Hospitalists Are Key to Rapid Response to In-Hospital Stroke
Question: What’s the role for the neurohospitalist in the in-hospital response to stroke?
Dr. Cumbler: For hospitals that are lucky enough to have a neurohospitalist program, and ours is one, they are absolutely integral. In our hospital, the neurohospitalists lead the stroke program and form the backbone of the acute stroke response both in the ED and in the inpatient setting. Most hospitals, however, do not have dedicated neurohospitalists, much less an inpatient presence 24-7
Question: How important is the multidisciplinary team when you’re responding to a stroke in the hospital?

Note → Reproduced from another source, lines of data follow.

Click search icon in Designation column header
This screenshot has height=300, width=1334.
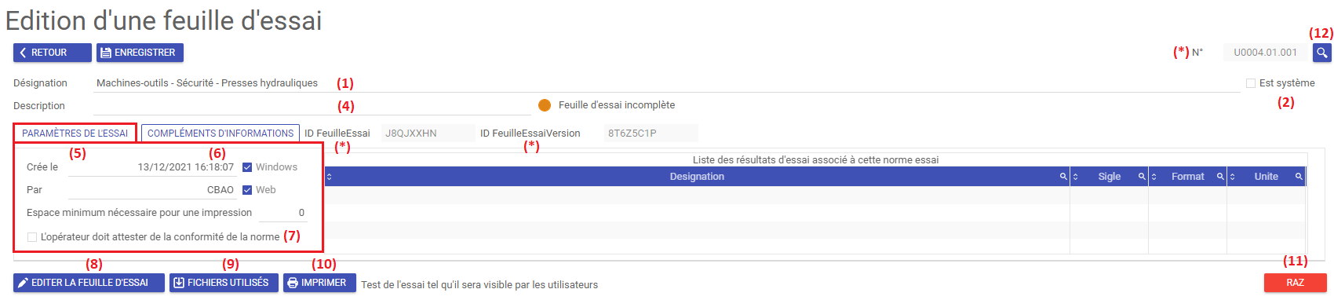(1063, 177)
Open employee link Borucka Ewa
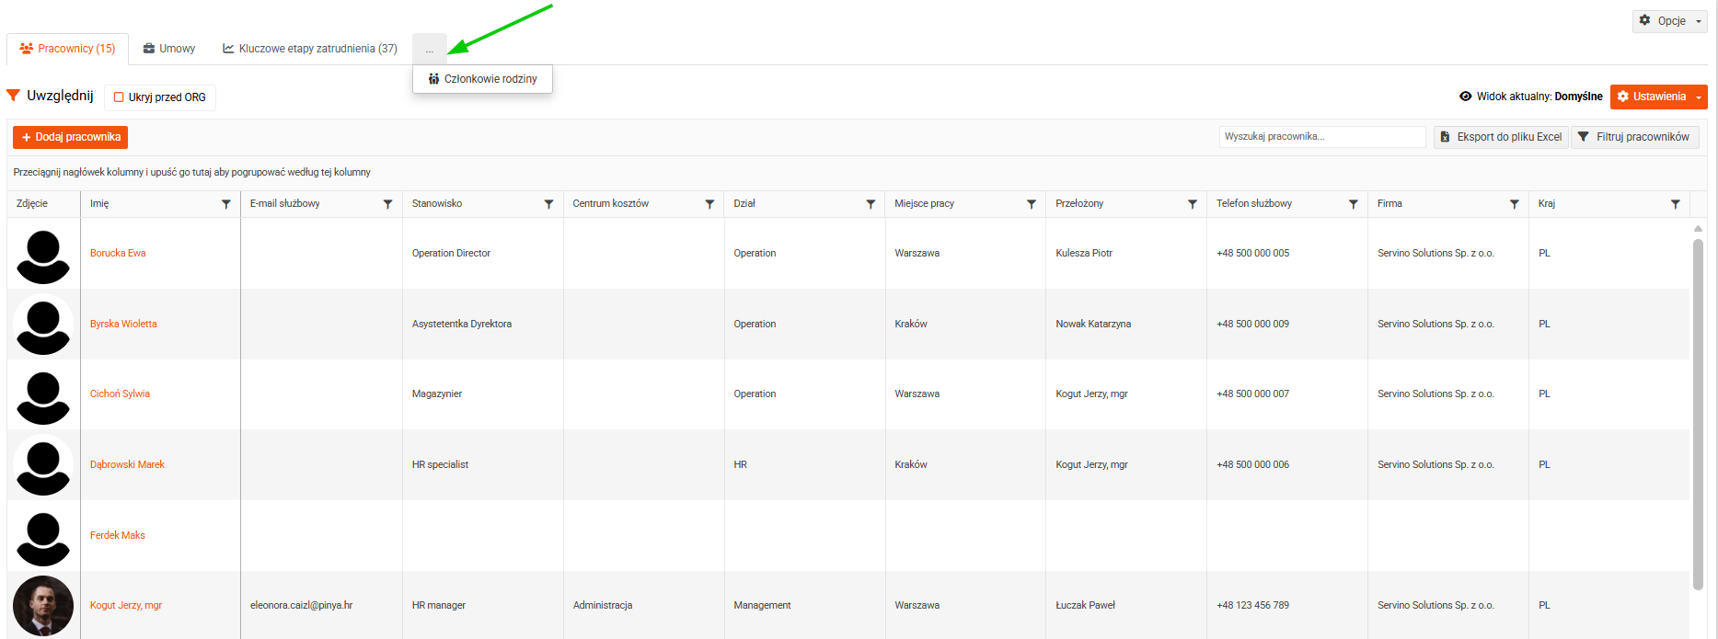1718x639 pixels. 118,253
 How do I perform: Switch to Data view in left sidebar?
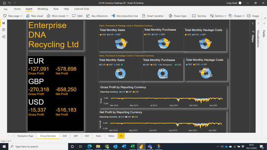click(x=3, y=30)
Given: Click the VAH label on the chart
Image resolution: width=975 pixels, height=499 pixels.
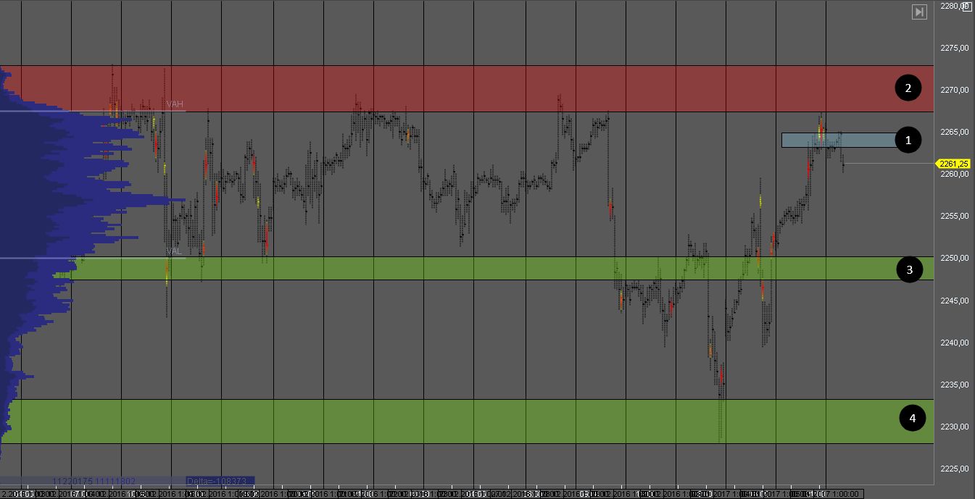Looking at the screenshot, I should (x=175, y=105).
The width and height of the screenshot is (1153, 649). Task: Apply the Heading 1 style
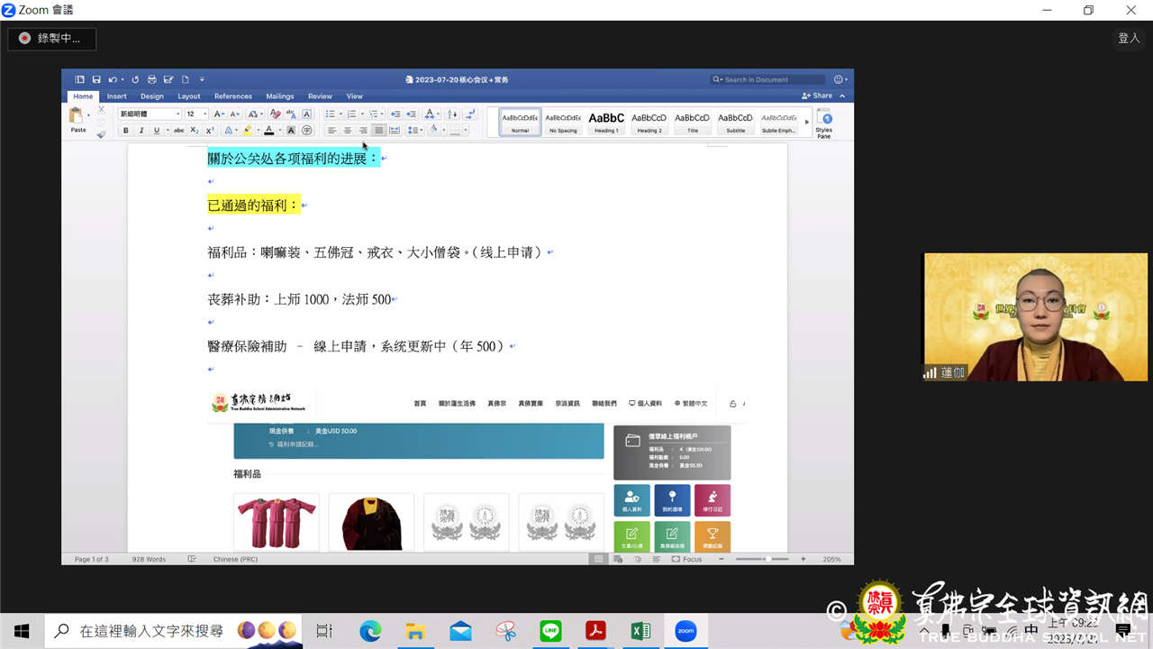coord(606,122)
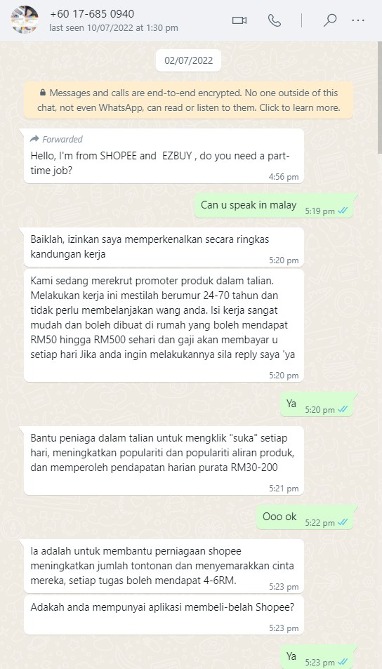Screen dimensions: 382x669
Task: Click read ticks on the 5:20 pm 'Ya' reply
Action: [x=342, y=409]
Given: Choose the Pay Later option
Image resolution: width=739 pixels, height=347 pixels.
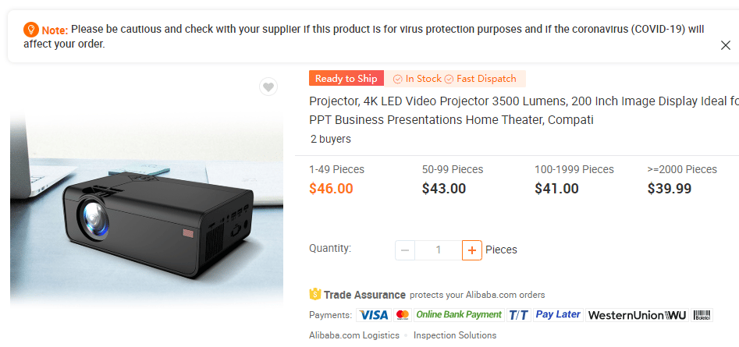Looking at the screenshot, I should (559, 315).
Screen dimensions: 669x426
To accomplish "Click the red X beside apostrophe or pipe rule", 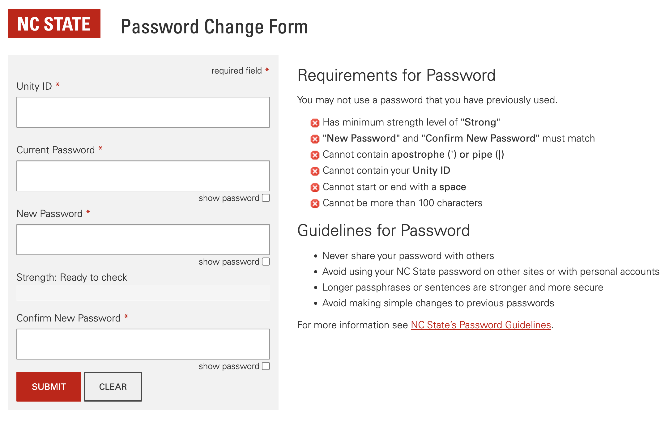I will (x=315, y=155).
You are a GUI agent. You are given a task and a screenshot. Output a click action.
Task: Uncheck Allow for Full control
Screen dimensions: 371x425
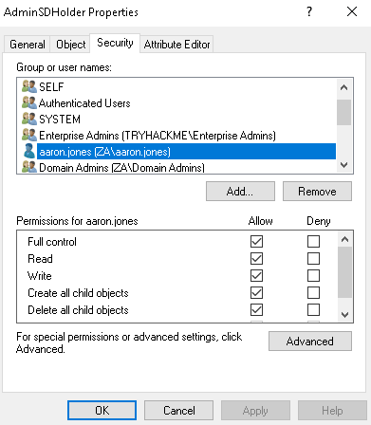coord(256,242)
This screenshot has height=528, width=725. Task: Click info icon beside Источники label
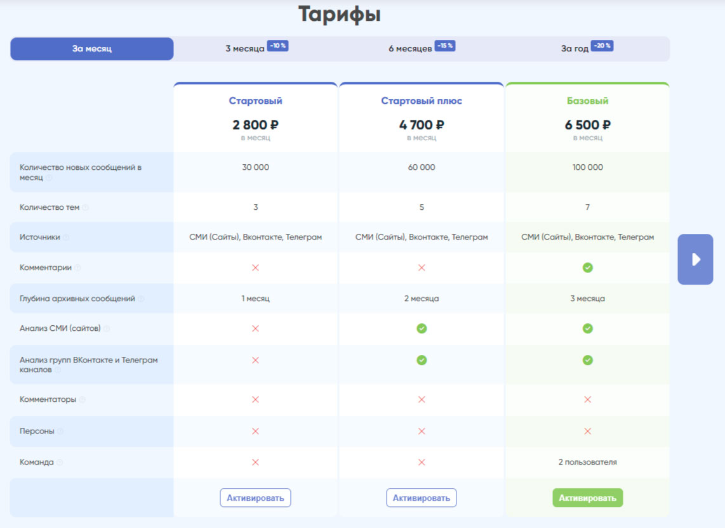tap(66, 238)
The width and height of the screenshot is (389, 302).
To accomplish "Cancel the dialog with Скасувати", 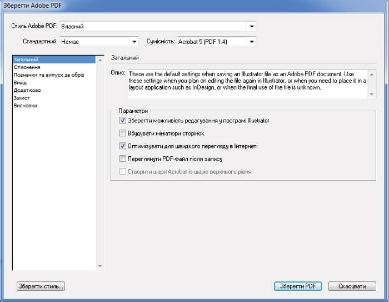I will (352, 286).
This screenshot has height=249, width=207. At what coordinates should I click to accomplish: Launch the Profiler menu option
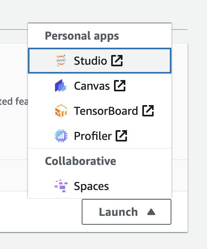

Dr. Cumbler: It is critical. All the cylinders have to be firing for an in-hospital stroke to be evaluated and treated within an hour. This team includes hospitalists, neurologists, radiologists, but also nursing, lab technicians, CT technicians, and pharmacists. It’s amazing to think about how many people have to touch the patient having a stroke in order for a patient to go all the way from recognition of new symptoms up on the wards to treatment with thrombolysis. At a minimum, in our institution, it’s eight different people from six different departments. And it may be significantly more, depending on where that patient is and what that patient needs.
So how do you get eight individuals from six different departments to coordinate in under 60 minutes? If you don’t have an interdisciplinary team mechanism, this is going to be extraordinarily difficult. For us, the key to coordinating that was involving the people that needed to be a part of the process from the beginning, which included making pharmacy and CT technicians part of the stroke alert that was sent out as soon as the patient was recognized to have deficits. We then used checklist process cards to keep all of the different members of the team on the same page.